14 Apr Marginally Speaking Downunder
Gotta get off, gonna get, hafta to get off from this ride
Gotta get hold, gonna get, need to get hold of my pride
When did I get, where did I, how was I caught in this game
When will I know, where will I, how will I think of my name
Theme from Valley of the Dolls
k.d lang
Only by sheer routine can I get myself ready for work and out the door each day. I get up the same time; I eat the same cereal; I exercise the same way and I walk the same path to the subway each and every morning. I could do it with my eyes closed. In fact, my eyes are closed.
It’s impossible for me to think on any abstract level until I am comfortably seated on the subway. If I forget my lunch or worse yet my staff ID I won’t notice until I am on that train. Only then do my eyes finally open and I can begin my morning observation and critique of the human drama sitting right in front of me. I need these extra two hours of pre-commute somnambulism for these higher level functions to work efficiently the rest of the day.
So it wasn’t until I actually sat down this morning that I noticed the man sprawled across two seats snoring loudly. LOUDLY. Really loud. I tried putting myself in “another place” by listening to k.d. lang but her soulful alto was no match for this snorer no matter how much I raised the volume. I didn’t move even though seats were available elsewhere. It would have done no good. His atonal a cappella permeated the car.
At the next stop I watched people get on.

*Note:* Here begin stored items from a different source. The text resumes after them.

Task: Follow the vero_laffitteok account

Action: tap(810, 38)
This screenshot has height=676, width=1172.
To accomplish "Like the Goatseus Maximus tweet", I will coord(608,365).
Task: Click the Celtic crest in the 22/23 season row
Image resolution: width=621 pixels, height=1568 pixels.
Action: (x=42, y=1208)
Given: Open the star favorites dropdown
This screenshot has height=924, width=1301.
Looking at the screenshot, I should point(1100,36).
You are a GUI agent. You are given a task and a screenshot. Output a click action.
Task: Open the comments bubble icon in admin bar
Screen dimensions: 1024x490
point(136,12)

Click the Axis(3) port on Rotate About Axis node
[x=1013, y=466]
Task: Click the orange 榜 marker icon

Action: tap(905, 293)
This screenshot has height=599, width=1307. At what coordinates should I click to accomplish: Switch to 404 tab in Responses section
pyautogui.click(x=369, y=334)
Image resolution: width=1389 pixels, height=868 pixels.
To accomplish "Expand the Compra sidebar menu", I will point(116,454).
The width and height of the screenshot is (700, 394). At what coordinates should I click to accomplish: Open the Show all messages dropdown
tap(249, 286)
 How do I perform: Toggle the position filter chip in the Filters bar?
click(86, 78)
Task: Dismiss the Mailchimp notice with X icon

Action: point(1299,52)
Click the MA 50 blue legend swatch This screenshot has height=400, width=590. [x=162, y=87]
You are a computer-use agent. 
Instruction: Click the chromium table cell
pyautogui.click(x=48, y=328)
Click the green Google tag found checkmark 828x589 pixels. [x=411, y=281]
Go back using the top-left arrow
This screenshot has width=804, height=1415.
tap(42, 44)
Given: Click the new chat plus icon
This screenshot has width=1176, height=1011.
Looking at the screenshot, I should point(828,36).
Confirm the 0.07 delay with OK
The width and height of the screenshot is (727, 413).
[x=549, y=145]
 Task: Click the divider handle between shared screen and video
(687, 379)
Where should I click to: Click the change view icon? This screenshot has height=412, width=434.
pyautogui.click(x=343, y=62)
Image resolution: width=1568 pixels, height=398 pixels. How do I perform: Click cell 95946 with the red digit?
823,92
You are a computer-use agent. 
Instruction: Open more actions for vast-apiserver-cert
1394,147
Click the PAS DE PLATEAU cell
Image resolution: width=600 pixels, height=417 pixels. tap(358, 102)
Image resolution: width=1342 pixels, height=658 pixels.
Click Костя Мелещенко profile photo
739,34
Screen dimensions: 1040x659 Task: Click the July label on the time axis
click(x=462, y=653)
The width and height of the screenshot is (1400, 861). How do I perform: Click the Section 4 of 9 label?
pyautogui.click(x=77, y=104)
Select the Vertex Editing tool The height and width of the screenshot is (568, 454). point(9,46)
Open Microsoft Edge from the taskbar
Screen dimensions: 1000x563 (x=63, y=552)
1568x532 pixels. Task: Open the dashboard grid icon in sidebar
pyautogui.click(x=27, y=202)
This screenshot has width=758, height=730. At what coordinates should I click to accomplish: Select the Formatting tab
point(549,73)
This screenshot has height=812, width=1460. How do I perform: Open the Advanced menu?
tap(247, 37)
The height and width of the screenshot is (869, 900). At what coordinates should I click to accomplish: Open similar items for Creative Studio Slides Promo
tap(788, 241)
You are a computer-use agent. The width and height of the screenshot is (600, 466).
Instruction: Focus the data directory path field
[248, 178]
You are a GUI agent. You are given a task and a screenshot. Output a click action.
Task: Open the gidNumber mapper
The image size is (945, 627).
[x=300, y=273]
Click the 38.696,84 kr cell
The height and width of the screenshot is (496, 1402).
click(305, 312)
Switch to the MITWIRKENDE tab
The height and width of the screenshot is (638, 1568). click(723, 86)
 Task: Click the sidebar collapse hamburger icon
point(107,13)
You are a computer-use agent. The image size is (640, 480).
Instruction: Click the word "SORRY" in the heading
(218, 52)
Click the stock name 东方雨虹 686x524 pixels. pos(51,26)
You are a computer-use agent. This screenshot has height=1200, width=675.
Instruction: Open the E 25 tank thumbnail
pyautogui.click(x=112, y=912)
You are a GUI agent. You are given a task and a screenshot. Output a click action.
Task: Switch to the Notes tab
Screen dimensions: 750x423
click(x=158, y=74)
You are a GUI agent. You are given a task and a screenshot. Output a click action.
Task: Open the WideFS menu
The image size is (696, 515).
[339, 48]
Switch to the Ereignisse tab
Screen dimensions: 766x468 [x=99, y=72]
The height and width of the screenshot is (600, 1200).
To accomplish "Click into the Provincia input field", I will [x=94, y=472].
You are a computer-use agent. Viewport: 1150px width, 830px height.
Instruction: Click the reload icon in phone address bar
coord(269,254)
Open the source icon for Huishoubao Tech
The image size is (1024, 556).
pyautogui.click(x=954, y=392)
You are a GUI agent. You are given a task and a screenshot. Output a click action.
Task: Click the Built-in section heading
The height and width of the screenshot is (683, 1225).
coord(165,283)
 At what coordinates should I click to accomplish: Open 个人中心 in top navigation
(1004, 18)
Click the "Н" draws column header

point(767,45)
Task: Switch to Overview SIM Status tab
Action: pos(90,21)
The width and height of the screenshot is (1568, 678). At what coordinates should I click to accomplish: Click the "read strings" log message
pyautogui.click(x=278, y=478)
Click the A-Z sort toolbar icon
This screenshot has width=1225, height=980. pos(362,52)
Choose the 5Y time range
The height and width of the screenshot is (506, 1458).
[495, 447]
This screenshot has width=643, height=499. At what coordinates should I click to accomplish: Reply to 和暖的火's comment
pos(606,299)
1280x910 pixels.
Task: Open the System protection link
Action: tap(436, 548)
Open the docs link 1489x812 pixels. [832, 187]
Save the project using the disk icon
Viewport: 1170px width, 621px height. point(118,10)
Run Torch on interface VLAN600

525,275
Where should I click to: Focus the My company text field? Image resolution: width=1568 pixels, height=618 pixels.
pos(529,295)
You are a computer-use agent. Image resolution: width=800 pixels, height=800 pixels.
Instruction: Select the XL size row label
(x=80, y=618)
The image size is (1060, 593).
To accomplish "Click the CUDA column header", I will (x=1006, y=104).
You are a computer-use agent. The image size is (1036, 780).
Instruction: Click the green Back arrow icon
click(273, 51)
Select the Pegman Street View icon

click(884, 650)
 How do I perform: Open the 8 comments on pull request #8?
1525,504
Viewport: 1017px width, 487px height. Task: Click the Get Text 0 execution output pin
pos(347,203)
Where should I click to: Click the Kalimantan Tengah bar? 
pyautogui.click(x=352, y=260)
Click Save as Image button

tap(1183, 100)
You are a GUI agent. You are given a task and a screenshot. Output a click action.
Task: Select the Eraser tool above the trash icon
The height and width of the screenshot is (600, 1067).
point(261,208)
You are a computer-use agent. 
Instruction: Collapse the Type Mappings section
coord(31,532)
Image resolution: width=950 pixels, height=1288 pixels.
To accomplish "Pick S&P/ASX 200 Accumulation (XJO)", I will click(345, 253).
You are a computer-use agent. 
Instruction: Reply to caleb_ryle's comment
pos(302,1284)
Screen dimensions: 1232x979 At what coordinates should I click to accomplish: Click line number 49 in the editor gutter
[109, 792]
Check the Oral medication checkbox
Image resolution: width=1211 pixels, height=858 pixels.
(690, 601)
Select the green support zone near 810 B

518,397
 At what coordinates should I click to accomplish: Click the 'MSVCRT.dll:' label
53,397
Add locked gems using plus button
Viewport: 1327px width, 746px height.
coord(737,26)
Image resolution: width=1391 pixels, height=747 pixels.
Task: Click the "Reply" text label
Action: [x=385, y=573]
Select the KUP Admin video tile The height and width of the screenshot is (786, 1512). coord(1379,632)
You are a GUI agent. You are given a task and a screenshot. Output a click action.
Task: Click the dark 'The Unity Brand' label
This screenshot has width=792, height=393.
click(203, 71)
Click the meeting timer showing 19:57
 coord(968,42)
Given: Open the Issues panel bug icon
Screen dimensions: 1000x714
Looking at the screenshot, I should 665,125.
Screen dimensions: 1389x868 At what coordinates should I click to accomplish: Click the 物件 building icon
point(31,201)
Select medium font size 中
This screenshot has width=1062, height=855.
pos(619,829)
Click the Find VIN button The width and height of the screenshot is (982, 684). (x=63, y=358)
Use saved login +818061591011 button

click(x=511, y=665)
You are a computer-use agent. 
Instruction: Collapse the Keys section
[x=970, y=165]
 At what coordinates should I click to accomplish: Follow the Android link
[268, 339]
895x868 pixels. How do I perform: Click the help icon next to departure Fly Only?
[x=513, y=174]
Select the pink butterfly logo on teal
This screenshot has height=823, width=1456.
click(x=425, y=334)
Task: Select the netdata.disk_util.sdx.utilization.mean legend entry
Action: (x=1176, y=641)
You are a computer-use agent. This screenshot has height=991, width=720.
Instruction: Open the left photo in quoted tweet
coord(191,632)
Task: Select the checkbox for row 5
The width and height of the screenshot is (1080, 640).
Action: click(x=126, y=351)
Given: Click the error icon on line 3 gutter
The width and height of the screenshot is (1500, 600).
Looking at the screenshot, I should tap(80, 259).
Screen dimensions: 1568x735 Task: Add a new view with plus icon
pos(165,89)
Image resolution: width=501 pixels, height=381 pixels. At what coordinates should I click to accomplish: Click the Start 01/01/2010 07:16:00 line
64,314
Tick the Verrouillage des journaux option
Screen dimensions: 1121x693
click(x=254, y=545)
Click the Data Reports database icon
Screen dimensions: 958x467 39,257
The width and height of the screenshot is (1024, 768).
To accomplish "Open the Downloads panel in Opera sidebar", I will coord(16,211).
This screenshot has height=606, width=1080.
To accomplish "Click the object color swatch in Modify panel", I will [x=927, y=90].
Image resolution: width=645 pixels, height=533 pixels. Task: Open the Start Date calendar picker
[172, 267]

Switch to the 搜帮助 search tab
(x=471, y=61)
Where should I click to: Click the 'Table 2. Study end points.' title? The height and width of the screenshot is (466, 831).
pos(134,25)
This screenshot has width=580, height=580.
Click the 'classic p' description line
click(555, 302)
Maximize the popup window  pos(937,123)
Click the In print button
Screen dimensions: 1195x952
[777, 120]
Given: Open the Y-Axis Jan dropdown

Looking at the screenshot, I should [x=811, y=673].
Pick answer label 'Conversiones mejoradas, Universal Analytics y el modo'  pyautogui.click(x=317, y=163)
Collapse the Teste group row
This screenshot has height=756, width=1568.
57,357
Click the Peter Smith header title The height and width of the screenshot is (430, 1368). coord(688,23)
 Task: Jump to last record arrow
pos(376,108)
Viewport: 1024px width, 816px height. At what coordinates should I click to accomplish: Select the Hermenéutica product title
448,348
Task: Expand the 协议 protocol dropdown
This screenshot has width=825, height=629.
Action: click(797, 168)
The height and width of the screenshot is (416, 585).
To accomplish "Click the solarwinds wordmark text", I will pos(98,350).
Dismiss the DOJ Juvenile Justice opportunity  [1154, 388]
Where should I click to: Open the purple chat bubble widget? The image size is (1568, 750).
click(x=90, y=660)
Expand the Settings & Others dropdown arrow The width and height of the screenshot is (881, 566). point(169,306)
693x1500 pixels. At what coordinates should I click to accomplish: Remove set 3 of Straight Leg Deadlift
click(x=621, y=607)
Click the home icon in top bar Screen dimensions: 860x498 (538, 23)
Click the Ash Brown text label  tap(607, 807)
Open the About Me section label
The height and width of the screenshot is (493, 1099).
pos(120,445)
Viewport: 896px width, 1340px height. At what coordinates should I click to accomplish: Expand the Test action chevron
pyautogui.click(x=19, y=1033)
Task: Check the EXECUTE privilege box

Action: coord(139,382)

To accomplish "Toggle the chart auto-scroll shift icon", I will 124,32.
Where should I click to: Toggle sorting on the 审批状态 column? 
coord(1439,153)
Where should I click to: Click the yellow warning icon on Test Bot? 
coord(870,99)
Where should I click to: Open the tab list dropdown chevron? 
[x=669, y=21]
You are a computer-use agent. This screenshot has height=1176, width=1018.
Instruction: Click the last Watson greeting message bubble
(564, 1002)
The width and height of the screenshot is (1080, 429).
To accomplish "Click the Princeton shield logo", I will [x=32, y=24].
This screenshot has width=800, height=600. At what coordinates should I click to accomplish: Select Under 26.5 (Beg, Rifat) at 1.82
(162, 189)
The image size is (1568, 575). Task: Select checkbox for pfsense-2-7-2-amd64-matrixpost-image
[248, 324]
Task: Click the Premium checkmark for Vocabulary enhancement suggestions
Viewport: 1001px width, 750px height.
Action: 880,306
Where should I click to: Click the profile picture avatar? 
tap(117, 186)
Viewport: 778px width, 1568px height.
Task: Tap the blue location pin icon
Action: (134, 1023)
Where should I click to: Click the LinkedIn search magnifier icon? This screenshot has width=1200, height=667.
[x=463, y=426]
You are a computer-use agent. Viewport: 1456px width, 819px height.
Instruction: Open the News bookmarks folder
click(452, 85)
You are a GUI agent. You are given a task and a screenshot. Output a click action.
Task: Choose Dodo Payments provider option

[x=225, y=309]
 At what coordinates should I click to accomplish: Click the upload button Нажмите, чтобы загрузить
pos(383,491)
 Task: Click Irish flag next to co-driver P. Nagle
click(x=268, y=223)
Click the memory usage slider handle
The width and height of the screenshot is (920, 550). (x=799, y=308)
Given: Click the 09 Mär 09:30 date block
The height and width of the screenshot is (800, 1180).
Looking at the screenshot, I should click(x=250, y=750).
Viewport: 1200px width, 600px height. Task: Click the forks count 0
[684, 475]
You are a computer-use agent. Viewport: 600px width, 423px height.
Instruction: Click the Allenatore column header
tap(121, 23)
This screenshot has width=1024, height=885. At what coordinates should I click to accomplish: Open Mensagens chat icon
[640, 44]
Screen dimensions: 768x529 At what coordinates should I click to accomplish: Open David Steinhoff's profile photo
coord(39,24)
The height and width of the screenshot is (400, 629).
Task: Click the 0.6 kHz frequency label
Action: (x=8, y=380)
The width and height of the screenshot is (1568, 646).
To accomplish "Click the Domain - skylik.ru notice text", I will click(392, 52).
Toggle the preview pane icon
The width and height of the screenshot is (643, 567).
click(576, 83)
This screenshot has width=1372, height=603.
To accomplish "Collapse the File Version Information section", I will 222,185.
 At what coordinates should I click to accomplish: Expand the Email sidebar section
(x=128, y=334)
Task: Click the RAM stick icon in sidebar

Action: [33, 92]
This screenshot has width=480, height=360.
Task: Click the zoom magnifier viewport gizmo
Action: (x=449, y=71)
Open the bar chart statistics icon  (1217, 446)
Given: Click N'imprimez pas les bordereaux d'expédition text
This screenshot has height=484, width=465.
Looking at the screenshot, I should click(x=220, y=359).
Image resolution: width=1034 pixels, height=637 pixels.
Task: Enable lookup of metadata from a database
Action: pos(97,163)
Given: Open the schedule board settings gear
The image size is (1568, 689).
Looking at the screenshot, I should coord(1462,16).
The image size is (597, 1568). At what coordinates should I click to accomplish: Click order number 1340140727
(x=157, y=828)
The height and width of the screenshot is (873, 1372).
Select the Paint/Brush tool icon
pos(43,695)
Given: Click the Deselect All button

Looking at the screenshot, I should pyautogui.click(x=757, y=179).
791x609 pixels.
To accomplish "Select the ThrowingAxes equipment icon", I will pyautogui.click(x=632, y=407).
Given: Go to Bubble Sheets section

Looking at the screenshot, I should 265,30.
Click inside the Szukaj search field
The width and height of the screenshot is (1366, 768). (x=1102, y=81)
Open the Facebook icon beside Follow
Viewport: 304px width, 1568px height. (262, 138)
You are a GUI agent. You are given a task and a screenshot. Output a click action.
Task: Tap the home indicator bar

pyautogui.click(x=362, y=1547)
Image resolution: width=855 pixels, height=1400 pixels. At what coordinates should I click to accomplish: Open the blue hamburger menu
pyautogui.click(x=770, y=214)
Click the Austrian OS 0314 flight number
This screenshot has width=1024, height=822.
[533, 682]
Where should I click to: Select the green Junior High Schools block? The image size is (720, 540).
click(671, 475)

They too were dreaming until they sat down. And then it was too late. Like me, they were cemented to their seats. One woman sat down right in front of our sleeping beauty. She adjusted to his cacophony by conducting an early morning business call. The rest of us were now regaled by the crescendo counterpoints between snorer and project manager. We were privy to her government contracting in between his nostril intake.
Another commuter sat down across from me and after waking up silently mouthed “Wow, that’s really loud.” I caught her attention and replied (loudly of course): “yes, QUITE loud.” While no one, including myself, was willing to leave our comfort zone to tell either or both to pipe down (no matter how uncomfortable we were), the least we could do was commiserate. This is pro forma on these weekday rails: a nod here, a knowing look there. That’s how the rest of us communicate in the morning.
Suddenly, a man came walking down the aisle yelling “Aaron Burr was a degenerate. Aaron Burr was A DEGENERATE!” He seemed very agitated (and obviously not in his own comfort zone for quite some time).
Washington: a city exhausted and overworked. This morning only the marginalized had the guts to voice their opinion.
ralph
Posted at 07:54h, 14 AprilThanks for the great story. It started my day with a laugh which doesn’t usually happen.
BTW, I think that “shear” should be “sheer”. Please don’t take this as a cutting remark. (you may cut the pun if you wish).
Jeff
Posted at 08:18h, 14 AprilFixed. Thanks for the correction. Sometimes I throw in a few typos just to get my millions of readers to comment. Yeah, that’s my story. Millions.
Dona
Posted at 21:40h, 20 AprilLoved that, Jeff! Your stories make me chuckle.